Assignment: Copy the data below in full, swapping every "Identify the location of" for "Give the position of" and leaving all other text unchanged.

Dataset content:
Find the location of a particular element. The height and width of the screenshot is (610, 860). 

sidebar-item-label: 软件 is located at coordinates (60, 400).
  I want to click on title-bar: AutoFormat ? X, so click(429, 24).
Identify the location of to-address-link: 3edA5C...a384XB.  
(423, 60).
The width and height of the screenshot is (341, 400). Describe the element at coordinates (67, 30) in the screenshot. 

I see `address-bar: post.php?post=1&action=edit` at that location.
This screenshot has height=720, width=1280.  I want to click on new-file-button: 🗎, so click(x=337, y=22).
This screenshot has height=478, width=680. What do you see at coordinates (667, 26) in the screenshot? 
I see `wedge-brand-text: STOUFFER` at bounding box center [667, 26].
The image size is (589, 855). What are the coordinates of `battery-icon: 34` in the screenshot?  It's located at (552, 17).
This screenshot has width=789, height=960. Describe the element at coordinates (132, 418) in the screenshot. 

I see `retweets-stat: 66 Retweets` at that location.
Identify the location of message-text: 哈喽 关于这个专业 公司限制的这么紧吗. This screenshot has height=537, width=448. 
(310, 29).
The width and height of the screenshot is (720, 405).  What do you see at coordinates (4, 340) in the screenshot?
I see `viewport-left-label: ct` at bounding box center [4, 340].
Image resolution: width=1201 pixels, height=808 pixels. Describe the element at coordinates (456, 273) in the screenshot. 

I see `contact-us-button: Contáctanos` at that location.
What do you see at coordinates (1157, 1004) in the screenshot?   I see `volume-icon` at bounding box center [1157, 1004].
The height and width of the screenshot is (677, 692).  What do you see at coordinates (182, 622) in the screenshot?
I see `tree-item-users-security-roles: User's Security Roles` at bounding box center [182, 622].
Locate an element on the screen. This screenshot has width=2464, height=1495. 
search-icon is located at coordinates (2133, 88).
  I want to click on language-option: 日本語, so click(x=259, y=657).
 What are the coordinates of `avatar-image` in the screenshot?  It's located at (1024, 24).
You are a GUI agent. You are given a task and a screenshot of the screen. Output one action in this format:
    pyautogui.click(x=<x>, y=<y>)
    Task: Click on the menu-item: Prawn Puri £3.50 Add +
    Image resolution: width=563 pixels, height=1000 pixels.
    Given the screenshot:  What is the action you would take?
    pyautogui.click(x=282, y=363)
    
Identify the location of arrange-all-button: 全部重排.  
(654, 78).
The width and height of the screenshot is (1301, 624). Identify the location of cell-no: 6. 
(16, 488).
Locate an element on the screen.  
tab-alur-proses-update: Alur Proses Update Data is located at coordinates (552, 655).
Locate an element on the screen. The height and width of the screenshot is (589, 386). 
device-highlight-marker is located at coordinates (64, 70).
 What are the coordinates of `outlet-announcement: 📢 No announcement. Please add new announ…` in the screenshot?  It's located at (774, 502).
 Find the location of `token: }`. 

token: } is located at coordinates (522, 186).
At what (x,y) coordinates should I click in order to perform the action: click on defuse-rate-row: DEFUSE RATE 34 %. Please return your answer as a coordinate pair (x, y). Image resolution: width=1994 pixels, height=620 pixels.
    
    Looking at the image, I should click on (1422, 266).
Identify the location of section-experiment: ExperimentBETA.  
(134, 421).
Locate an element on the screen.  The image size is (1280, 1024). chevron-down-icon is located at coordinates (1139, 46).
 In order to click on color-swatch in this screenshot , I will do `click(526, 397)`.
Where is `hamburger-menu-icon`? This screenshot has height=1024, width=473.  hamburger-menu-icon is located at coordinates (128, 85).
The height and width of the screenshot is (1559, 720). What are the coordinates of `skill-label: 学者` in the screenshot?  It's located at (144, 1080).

Solution to this task:
Find the location of a particular element. The height and width of the screenshot is (610, 860). 

sidebar-item-label: 软件 is located at coordinates (60, 400).
  I want to click on title-bar: AutoFormat ? X, so click(429, 24).
Give the position of to-address-link: 3edA5C...a384XB.  
(423, 60).
The width and height of the screenshot is (341, 400). Describe the element at coordinates (67, 30) in the screenshot. 

I see `address-bar: post.php?post=1&action=edit` at that location.
This screenshot has height=720, width=1280.  I want to click on new-file-button: 🗎, so click(x=337, y=22).
This screenshot has height=478, width=680. What do you see at coordinates (667, 26) in the screenshot? 
I see `wedge-brand-text: STOUFFER` at bounding box center [667, 26].
The image size is (589, 855). What are the coordinates of `battery-icon: 34` in the screenshot?  It's located at (552, 17).
This screenshot has width=789, height=960. Describe the element at coordinates (132, 418) in the screenshot. 

I see `retweets-stat: 66 Retweets` at that location.
Give the position of message-text: 哈喽 关于这个专业 公司限制的这么紧吗. This screenshot has height=537, width=448. 
(310, 29).
The width and height of the screenshot is (720, 405).  What do you see at coordinates (4, 340) in the screenshot?
I see `viewport-left-label: ct` at bounding box center [4, 340].
Image resolution: width=1201 pixels, height=808 pixels. Describe the element at coordinates (456, 273) in the screenshot. 

I see `contact-us-button: Contáctanos` at that location.
What do you see at coordinates (1157, 1004) in the screenshot?   I see `volume-icon` at bounding box center [1157, 1004].
The height and width of the screenshot is (677, 692).  What do you see at coordinates (182, 622) in the screenshot?
I see `tree-item-users-security-roles: User's Security Roles` at bounding box center [182, 622].
Locate an element on the screen. This screenshot has width=2464, height=1495. 
search-icon is located at coordinates (2133, 88).
  I want to click on language-option: 日本語, so click(x=259, y=657).
 What are the coordinates of `avatar-image` in the screenshot?  It's located at (1024, 24).
You are a GUI agent. You are given a task and a screenshot of the screen. Output one action in this format:
    pyautogui.click(x=<x>, y=<y>)
    Task: Click on the menu-item: Prawn Puri £3.50 Add +
    Image resolution: width=563 pixels, height=1000 pixels.
    Given the screenshot:  What is the action you would take?
    pyautogui.click(x=282, y=363)
    
Give the position of arrange-all-button: 全部重排.  
(654, 78).
The width and height of the screenshot is (1301, 624). Give the position of cell-no: 6. 
(16, 488).
Locate an element on the screen.  
tab-alur-proses-update: Alur Proses Update Data is located at coordinates (552, 655).
Locate an element on the screen. The height and width of the screenshot is (589, 386). 
device-highlight-marker is located at coordinates (64, 70).
 What are the coordinates of `outlet-announcement: 📢 No announcement. Please add new announ…` in the screenshot?  It's located at (774, 502).
 Find the location of `token: }`. 

token: } is located at coordinates (522, 186).
At what (x,y) coordinates should I click in order to perform the action: click on defuse-rate-row: DEFUSE RATE 34 %. Please return your answer as a coordinate pair (x, y). Image resolution: width=1994 pixels, height=620 pixels.
    
    Looking at the image, I should click on (1422, 266).
Give the position of section-experiment: ExperimentBETA.  
(134, 421).
Locate an element on the screen.  The image size is (1280, 1024). chevron-down-icon is located at coordinates (1139, 46).
 In order to click on color-swatch in this screenshot , I will do `click(526, 397)`.
Where is `hamburger-menu-icon`? This screenshot has height=1024, width=473.  hamburger-menu-icon is located at coordinates (128, 85).
The height and width of the screenshot is (1559, 720). What are the coordinates of `skill-label: 学者` in the screenshot?  It's located at (144, 1080).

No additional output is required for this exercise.